INTEL-SA-00086 extracting the secret key used to encrypt Intel CPU code: is the digital signature bypassed?

Question

In a recent attack to INTEL-SA-00086, the researchers are able to extract the secret key that encrypts updates to various Intel CPUs.

In the arstechnica blog it is mentioned as

The key may also allow parties other than Intel—say a malicious hacker or a hobbyist—to update chips with their own microcode, although that customized version wouldn’t survive a reboot.

In theory, it might also be possible to use Chip Red Pill in an evil maid attack, in which someone with fleeting access to a device hacks it. But in either of these cases, the hack would be tethered, meaning it would last only as long as the device was turned on. Once restarted, the chip would return to its normal state. In some cases, the ability to execute arbitrary microcode inside the CPU may also be useful for attacks on cryptography keys, such as those used in trusted platform modules.

• How someone can upload the firmware without the private key? Isn't it require a signature check?

• How can we sure that our shipped CPU is not hacked by a third party?

Answer 1

Yes, it is bypassed

According to the CVE-2018-3659 and CVE-2018-3643 whitepaper, the Intel® Converged Security Mangement Engine's System on a Chip has four different DFx (Design For testability, debug, security and validation) states:

1. Green (DFx locked) - normal state
2. Orange (DFx unlocked) - allows to debug OEM IPs
3. Red (DFx unlocked) - allows Intel to debug ALL IPs
4. DAM (Delayed Authentication Mode) - special state in which debug interfaces are still closed

The INTEL-SA-00086 vulnerability uses a buffer overflow in the file handling of Intel Management Engine's file system to change the DFx state to Red unlocked, which later allows the attacker to disable firmware signature checks for as long as the DFx state remains.

The detailed steps to reproduce it can be seen in the published Proof of Concept.
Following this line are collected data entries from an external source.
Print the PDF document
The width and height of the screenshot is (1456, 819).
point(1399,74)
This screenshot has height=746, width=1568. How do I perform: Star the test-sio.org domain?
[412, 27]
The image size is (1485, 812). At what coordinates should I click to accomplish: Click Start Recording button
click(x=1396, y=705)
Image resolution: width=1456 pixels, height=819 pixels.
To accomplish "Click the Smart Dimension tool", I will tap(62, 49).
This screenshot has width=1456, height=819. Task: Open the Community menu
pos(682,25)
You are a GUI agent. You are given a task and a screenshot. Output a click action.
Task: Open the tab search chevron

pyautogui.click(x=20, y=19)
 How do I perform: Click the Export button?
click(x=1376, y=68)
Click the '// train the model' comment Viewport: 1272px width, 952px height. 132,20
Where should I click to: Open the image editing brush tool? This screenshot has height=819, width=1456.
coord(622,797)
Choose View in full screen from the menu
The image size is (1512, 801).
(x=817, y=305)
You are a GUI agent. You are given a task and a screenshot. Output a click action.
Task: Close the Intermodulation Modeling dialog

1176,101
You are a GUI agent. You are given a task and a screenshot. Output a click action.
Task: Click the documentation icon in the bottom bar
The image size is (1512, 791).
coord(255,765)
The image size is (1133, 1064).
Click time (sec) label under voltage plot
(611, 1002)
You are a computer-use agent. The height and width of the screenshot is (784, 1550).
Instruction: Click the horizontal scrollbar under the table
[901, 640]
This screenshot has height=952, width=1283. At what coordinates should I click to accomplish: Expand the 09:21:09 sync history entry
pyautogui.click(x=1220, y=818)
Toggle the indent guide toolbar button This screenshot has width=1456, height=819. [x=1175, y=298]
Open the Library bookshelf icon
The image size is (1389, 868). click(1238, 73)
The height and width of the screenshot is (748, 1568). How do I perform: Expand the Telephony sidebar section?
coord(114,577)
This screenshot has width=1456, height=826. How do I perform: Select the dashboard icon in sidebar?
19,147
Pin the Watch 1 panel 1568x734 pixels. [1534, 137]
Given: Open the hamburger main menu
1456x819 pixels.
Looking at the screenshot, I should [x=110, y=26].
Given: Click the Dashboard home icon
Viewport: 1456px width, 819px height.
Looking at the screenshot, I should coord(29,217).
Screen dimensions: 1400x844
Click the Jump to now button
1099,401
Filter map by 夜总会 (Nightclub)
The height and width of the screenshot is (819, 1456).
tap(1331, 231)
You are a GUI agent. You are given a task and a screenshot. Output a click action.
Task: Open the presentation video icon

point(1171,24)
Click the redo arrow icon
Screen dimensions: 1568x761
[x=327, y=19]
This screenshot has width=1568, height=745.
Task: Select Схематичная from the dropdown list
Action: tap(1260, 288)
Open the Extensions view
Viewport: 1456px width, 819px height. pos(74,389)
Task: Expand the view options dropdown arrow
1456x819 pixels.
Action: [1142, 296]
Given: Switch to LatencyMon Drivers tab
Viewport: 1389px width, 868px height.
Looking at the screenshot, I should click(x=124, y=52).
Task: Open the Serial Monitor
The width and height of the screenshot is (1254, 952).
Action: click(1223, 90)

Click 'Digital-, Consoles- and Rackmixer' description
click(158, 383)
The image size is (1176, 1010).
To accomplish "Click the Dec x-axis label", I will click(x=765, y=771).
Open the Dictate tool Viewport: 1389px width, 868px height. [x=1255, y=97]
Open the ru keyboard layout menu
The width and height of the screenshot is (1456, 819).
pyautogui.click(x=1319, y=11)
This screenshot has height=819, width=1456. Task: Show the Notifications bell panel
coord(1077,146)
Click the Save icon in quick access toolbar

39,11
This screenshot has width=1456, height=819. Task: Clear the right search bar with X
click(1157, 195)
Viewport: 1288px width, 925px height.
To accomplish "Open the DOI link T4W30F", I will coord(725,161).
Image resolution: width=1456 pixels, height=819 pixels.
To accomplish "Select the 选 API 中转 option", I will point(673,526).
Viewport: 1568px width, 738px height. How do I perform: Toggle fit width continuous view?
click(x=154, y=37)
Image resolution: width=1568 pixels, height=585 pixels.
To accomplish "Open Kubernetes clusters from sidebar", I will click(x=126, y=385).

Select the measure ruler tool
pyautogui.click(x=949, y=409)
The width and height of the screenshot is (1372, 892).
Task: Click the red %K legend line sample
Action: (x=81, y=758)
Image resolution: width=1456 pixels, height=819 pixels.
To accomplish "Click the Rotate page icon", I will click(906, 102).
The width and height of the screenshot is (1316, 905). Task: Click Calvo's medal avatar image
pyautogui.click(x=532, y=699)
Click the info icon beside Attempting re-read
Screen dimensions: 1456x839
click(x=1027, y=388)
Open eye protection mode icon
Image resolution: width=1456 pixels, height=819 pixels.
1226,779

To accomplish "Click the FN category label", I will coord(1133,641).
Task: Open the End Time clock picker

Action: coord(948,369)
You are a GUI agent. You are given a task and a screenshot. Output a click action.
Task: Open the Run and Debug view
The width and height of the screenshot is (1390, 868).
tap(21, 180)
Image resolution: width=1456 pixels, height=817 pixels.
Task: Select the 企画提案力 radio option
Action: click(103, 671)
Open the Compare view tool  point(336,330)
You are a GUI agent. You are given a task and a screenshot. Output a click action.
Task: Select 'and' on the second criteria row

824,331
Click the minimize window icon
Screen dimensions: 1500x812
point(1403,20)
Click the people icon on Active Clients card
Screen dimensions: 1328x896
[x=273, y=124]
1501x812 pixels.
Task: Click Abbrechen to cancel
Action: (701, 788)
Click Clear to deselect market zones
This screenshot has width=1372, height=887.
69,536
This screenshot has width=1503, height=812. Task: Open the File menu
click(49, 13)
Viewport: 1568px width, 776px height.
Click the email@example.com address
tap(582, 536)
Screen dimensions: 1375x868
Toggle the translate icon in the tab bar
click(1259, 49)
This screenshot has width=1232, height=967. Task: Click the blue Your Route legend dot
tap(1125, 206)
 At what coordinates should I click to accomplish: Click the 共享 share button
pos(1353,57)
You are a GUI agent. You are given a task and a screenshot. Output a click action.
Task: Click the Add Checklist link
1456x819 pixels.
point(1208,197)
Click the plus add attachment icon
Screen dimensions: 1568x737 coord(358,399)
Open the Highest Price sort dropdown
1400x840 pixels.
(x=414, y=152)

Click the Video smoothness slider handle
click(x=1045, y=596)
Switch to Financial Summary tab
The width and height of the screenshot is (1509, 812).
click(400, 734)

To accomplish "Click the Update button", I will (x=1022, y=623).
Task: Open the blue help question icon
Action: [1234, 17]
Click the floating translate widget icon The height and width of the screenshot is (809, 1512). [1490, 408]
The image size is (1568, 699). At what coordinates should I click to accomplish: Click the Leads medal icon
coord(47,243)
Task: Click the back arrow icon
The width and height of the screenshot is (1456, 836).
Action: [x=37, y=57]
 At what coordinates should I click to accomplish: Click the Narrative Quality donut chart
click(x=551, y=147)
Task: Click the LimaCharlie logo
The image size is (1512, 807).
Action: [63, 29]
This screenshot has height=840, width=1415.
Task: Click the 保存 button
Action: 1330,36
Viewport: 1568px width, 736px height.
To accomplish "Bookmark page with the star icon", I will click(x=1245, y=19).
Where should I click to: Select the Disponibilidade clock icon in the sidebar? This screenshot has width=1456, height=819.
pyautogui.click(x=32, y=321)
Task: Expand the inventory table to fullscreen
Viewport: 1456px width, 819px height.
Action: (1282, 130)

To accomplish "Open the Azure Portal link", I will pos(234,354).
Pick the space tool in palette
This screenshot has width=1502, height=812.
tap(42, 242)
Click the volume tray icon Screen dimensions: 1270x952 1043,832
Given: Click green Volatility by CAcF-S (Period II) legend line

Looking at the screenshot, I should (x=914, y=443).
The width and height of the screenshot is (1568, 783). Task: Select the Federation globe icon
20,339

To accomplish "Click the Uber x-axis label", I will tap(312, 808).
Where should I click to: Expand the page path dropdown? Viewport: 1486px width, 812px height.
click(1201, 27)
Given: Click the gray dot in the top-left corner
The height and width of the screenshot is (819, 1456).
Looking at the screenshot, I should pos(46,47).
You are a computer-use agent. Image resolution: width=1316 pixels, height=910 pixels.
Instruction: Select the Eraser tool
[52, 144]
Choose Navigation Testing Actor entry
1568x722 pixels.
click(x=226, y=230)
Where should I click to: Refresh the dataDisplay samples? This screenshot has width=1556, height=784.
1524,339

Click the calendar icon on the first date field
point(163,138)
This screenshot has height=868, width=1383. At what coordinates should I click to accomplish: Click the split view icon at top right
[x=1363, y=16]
We can be relatively sure the CSME firmware hasn't been hacked by third parties (at least without Intel's consent) because it is the RC4 microcode encryption key what has been broken, NOT the firmware signing key. When the computer reboots, the DFx state goes back to Green locked and, if there are persistent changes, the firmware signature check fails as the signing public keys' hashes are embedded in ROM during the manufacturing process and cannot be rewritten. Newer related vulnerabilities could be discovered, though.